===== Record set

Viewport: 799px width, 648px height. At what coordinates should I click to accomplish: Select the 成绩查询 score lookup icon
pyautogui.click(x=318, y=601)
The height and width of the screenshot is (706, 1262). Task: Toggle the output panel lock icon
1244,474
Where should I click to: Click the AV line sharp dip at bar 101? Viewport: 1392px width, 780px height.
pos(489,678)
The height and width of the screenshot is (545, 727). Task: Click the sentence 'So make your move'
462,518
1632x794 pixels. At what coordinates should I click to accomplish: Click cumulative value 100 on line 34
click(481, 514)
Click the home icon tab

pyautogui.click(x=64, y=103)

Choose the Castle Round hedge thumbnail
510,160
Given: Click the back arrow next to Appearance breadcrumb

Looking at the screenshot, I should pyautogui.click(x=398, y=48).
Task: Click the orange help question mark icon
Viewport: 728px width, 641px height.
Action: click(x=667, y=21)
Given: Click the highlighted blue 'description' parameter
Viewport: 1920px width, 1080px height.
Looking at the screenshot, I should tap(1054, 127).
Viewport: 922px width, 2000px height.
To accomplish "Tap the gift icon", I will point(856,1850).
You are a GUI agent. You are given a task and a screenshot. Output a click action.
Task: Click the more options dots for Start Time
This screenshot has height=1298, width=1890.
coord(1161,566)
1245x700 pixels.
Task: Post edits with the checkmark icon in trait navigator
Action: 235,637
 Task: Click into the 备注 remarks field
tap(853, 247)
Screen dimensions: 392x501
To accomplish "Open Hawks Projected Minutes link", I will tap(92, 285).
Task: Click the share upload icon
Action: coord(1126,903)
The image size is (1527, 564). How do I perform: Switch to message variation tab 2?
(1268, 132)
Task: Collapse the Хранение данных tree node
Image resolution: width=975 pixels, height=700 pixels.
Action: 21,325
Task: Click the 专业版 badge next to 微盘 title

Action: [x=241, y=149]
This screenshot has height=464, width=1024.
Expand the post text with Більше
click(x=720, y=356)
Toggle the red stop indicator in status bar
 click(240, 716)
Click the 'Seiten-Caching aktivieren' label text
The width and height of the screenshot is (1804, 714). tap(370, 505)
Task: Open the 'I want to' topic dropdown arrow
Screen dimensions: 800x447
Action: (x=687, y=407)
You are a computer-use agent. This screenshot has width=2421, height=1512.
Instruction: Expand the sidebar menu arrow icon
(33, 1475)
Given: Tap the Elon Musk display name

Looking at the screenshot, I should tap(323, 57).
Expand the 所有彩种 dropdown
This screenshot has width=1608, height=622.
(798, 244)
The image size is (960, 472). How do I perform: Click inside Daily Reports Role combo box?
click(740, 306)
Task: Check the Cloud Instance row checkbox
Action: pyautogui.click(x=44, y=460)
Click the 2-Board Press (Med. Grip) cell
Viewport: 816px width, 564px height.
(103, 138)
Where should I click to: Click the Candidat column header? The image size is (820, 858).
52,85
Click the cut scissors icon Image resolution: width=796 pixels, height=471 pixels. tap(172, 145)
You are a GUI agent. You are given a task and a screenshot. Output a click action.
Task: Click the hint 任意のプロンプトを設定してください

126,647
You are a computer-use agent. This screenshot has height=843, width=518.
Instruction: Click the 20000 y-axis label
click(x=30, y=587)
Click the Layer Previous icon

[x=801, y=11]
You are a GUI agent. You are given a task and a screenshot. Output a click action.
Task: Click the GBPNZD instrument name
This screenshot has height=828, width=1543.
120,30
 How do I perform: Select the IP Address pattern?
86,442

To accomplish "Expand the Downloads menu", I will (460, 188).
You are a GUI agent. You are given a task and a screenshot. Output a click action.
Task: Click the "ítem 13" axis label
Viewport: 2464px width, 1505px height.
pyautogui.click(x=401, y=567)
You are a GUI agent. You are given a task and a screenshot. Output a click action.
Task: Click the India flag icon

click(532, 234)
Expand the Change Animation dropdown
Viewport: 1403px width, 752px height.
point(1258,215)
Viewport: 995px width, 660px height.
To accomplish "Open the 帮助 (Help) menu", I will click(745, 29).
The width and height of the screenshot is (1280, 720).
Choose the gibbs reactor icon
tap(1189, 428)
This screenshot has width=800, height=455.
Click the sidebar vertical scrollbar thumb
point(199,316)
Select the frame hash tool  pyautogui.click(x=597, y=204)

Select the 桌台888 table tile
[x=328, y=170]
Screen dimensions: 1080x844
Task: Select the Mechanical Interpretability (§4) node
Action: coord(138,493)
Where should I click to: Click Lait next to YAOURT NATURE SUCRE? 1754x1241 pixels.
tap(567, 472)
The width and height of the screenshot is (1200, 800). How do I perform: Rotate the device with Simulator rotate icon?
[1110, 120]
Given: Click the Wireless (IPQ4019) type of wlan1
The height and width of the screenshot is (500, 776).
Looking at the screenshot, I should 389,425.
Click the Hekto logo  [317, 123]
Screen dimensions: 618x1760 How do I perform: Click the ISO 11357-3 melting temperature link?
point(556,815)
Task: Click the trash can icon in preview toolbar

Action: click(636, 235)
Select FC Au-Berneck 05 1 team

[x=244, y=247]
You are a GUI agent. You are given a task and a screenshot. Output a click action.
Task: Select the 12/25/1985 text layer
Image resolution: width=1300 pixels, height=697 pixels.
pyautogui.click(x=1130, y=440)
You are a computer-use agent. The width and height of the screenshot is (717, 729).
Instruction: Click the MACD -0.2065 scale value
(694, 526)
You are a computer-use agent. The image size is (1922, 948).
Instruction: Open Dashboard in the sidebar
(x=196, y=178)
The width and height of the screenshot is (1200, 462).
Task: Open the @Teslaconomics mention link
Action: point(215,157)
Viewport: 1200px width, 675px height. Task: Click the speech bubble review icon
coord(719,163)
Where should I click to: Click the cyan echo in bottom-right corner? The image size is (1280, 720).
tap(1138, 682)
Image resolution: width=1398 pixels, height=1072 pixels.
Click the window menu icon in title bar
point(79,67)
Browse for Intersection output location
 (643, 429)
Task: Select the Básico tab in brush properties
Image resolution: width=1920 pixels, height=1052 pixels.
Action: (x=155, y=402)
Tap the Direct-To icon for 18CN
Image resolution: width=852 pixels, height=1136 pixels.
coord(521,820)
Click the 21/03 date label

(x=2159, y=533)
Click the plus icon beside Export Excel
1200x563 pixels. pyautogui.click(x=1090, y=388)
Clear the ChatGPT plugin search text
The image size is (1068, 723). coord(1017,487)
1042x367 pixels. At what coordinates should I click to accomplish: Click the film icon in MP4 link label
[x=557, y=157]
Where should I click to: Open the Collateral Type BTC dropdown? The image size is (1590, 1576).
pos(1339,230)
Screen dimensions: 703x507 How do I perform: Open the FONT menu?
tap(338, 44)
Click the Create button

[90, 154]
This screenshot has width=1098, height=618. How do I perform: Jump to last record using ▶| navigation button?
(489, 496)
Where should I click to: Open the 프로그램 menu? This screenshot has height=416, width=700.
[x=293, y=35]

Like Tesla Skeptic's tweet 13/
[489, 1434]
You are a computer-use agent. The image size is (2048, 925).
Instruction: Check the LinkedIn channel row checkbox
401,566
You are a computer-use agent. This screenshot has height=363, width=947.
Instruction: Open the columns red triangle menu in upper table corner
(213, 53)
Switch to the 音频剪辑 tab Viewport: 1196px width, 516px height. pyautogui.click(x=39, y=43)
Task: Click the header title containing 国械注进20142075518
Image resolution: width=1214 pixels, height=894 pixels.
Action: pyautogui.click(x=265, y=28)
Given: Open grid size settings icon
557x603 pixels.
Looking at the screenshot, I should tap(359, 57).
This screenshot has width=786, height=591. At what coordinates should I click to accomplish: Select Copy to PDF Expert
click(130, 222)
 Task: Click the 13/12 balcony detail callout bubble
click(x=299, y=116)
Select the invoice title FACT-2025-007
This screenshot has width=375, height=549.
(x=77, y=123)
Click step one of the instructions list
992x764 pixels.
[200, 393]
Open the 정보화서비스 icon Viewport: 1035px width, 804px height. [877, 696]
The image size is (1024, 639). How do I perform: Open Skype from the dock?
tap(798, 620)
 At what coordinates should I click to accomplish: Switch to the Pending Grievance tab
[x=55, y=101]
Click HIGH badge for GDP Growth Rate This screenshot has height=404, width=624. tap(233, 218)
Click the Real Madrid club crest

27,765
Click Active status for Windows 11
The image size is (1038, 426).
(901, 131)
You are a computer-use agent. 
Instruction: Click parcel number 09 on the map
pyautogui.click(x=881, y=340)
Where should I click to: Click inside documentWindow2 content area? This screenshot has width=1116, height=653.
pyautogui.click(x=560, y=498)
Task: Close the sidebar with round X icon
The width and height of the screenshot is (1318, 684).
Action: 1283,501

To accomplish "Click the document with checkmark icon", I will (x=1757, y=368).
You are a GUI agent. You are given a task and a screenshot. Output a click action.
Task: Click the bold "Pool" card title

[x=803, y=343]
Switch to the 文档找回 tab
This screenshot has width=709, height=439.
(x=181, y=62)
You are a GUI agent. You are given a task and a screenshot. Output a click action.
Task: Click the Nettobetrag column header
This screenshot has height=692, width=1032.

==========

Go back to the start of the listing above. Reproduce each line exactly, ending with the line that contains "Task: Click the orange".

Viewport: 799px width, 648px height. At what coordinates should I click to accomplish: Select the 成绩查询 score lookup icon
pyautogui.click(x=318, y=601)
The height and width of the screenshot is (706, 1262). Task: Toggle the output panel lock icon
1244,474
Where should I click to: Click the AV line sharp dip at bar 101? Viewport: 1392px width, 780px height.
pos(489,678)
The height and width of the screenshot is (545, 727). Task: Click the sentence 'So make your move'
462,518
1632x794 pixels. At what coordinates should I click to accomplish: Click cumulative value 100 on line 34
click(481, 514)
Click the home icon tab

pyautogui.click(x=64, y=103)

Choose the Castle Round hedge thumbnail
510,160
Given: Click the back arrow next to Appearance breadcrumb

Looking at the screenshot, I should pyautogui.click(x=398, y=48).
Task: Click the orange help question mark icon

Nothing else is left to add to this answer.